The Unicode team expanded in 1989 to include people from the Research Libraries Group and Sun Microsystems and in 1990 from Microsoft and NeXT.
A final review draft was finished but he end of 1990.
The Unicode Consortium was incorporated in California on January 3, 1991 and the first volume of the standard was published in October 1991.
Earlier we mentioned UTF-8 and you may have seen references to that out in the wild or even others like UTF-16.
These are different character encodings of the standard called Unicode Transformation Formats. The encodings use different numbers of bytes to represent code points that an be combined into what are called graphemes and grapheme clusters, basically what you think of as a character. This is important for complex character sets like Chinese or Korea’s Hangul. The standard can represent letters, digits, diacritical marks, punctuation marks and technical symbols. And yes, emoji.
The most commonly used encodings are UTF-8, UTF-16 and UTF-32.
Though you also may see UCS-2. That’s an older encoding not fully supported by Unicode because it doesn’t have all the characters. UTF-16 is basically UCS-2 extended to include all he characters. The difference is UCS-2 only uses 2 bytes for each character so it uses less space. UTF-16 uses 2 bytes for all he UCS-2 characters but 4 bytes for the rest.
UTF-32 uses 4 bytes for any code point and takes significantly more space.
But the most widely encountered is UTF-8. It uses one byte for the first 128 code points and up to 4 bytes for the rest. That means it overall uses less space and is used for more than 95% of websites.
How did emoji happen?
Well again we could do a whole episode on emoji and their predecessor emoticons.
But the short version is people tried to create a standard graphical way to represent the winky face of a semicolon and a close parentheses. Microsoft created the famous Wingdings Font which had some smileys and sad faces. Zapf Dingbats was another one, that was also included in the Unicode standard. Multiple organizations created all kinds of attempts but the roots of modern emoji are in the sets of pictures included o Japanese cell phone platforms in the late 1990s. They added the innovation of including the pictures in their character encoding sets along with text instead of separately. So you could add a smiley at the end of your written text.
Emojipedia believes that the SkyWalker DP-211SW from J-Phone in 1997 may be the first phone with modern emoji. This set included the now famous pile of poo.
The most influential set of emoji were created by Shigetaka Kurita in 1999 for NTT DOCoMo.
In the mid-2000s employees at Google and then Apple requested Unicode include a uniform emoji set.
In August 2007, Mark Davis and his colleagues Kat Momoi and Markus Scherer wrote the first draft for consideration by the Unicode Technical Committee (UTC) to introduce emojis into the Unicode standard.
UTC had previously determined emojis to be like Klingon, out of the scope of Unicode. But they historically charged their mind.
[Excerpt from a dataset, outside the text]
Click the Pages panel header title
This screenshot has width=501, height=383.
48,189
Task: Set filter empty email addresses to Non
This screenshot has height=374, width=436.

The effort widened to include ARIB extended characters used in broadcasting in Japan as well as consultation from multiple national standards bodies worldwide. A set of 722 emojis was finally agreed upon and released in 2010 as part of Unicode 6.0.
Unicode defines emoji characters but particular representation, like fonts, can vary between providers. Apple has different emoji looks than Google etc.
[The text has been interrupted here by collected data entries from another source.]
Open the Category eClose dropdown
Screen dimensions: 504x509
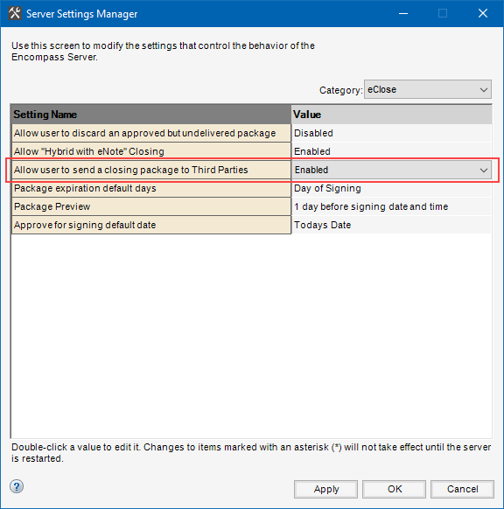tap(428, 89)
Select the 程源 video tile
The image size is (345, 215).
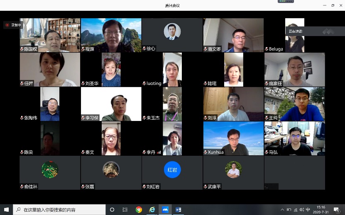(111, 35)
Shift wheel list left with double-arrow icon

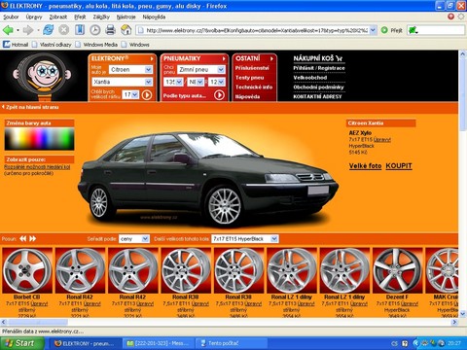click(22, 239)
So there you go. The work is never done. The Unicode Technical Committee meets quarterly to decide whether new characters will be encoded. Proposals are accepted from any organization or individual whether they are members or not. Various subcommittees exist to recommend proposals to the full UTC. Technical decisions relating to the Unicode Standard are made by the Unicode Technical Committee.
So now I hope you know about why text shows up the way it does and who decides whether you get a smiley face or not.
In other words, I hope you know a little more about Unicode.